What needs to be done: Please copy every line from the following entries in which the word "agent" appears.

Input for this task:
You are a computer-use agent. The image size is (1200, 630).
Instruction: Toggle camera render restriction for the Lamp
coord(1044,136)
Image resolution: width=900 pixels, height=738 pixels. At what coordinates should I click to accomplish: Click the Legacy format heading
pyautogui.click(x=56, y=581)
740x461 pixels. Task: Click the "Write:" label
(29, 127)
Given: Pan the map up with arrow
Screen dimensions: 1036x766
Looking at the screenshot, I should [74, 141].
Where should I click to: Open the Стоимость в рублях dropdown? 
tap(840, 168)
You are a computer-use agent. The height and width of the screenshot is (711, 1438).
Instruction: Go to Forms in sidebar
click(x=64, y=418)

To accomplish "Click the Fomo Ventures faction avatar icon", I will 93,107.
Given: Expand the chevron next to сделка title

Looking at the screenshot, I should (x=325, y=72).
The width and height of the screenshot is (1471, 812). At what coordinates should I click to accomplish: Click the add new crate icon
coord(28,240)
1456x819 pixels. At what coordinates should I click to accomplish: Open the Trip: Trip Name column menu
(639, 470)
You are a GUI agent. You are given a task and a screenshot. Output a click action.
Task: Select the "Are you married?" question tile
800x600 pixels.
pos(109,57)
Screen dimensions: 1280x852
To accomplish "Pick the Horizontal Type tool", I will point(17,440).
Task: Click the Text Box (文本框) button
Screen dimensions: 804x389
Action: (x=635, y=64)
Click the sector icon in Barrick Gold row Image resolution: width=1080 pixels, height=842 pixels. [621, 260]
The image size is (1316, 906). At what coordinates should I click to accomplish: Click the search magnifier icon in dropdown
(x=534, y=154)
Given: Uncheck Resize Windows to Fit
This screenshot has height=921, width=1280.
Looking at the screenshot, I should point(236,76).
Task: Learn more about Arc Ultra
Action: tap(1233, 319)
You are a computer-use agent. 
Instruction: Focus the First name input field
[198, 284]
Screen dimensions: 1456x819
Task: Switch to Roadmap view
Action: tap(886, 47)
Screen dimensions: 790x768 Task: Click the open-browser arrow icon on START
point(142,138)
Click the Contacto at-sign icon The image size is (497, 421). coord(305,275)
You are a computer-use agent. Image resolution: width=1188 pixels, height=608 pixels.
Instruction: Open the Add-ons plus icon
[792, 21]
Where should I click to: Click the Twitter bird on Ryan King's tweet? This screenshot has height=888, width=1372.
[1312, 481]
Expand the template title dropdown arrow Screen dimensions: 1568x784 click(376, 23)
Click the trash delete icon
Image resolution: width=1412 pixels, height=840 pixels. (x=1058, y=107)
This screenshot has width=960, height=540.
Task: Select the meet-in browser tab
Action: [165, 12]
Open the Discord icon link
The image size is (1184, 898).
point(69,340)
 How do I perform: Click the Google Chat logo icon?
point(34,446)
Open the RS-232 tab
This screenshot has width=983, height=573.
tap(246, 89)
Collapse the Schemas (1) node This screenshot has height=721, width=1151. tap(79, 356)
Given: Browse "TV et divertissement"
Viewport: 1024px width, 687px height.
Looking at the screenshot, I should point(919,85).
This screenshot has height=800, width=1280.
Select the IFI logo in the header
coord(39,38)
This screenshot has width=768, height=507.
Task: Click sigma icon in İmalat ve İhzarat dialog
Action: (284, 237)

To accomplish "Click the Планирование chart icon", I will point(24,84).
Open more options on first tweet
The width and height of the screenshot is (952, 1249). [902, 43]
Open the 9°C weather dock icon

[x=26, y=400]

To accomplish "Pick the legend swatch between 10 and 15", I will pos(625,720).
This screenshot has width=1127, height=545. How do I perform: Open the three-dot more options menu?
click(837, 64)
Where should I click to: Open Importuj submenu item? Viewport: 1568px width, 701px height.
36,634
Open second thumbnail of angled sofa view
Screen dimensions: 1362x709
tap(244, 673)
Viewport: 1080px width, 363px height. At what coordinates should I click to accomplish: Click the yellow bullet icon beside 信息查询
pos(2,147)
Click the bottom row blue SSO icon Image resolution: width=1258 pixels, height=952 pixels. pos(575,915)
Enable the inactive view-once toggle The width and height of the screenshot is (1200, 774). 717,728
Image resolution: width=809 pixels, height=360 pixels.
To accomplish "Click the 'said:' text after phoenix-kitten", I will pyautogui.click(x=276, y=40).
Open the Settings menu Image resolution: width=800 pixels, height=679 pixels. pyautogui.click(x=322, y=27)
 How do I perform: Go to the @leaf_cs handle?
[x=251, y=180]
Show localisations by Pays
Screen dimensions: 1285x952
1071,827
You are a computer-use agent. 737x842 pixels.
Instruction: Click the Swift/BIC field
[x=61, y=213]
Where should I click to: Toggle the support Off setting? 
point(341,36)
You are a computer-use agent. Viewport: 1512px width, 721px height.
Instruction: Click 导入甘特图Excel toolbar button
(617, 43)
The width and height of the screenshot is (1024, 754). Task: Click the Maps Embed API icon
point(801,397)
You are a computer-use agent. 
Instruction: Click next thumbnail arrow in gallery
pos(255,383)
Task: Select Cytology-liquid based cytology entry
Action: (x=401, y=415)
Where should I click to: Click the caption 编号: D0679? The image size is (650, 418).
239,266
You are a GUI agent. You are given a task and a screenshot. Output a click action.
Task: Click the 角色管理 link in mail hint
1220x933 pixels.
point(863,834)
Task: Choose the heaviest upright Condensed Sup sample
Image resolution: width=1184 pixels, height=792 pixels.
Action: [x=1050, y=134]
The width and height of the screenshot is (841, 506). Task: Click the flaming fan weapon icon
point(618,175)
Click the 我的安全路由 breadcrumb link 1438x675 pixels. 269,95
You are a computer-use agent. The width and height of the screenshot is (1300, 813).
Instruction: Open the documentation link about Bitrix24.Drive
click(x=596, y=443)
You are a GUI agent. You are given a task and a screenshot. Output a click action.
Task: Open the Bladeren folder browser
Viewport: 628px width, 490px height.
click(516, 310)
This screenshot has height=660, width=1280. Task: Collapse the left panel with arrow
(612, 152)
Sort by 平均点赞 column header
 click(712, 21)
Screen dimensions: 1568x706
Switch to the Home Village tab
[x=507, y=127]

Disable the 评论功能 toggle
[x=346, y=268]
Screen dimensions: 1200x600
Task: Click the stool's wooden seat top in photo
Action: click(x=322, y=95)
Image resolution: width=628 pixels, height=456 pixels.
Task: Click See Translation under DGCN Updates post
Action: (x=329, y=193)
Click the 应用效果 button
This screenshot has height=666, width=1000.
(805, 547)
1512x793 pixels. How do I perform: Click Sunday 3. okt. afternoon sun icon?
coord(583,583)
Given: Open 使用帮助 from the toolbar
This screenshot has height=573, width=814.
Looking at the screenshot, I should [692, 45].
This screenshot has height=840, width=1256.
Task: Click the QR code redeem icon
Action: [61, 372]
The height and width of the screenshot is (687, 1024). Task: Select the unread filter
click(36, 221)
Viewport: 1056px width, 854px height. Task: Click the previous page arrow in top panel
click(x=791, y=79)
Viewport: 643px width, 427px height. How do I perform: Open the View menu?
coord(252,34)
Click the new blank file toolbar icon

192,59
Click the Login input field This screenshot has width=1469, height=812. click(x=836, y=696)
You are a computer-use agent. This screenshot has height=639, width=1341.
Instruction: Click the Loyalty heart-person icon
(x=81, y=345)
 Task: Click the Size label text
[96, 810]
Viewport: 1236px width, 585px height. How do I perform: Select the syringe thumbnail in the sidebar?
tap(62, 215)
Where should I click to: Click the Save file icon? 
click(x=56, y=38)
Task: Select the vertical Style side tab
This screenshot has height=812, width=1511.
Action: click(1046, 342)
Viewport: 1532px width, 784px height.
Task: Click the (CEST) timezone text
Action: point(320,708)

Response for this exercise:
You are a computer-use agent. The image size is (1200, 630).
You are a computer-use agent. The height and width of the screenshot is (711, 1438).
You are a GUI agent. You are given a task and a screenshot. Output a click action.
You are a computer-use agent. 
You are a computer-use agent. Image resolution: width=1188 pixels, height=608 pixels.
You are a computer-use agent. 737x842 pixels.
You are a computer-use agent. Viewport: 1512px width, 721px height.
You are a computer-use agent. 
You are a GUI agent. You are given a task and a screenshot. Output a click action.
You are a computer-use agent. The width and height of the screenshot is (1300, 813).
You are a GUI agent. You are given a task and a screenshot. Output a click action.
You are a computer-use agent. This screenshot has height=639, width=1341.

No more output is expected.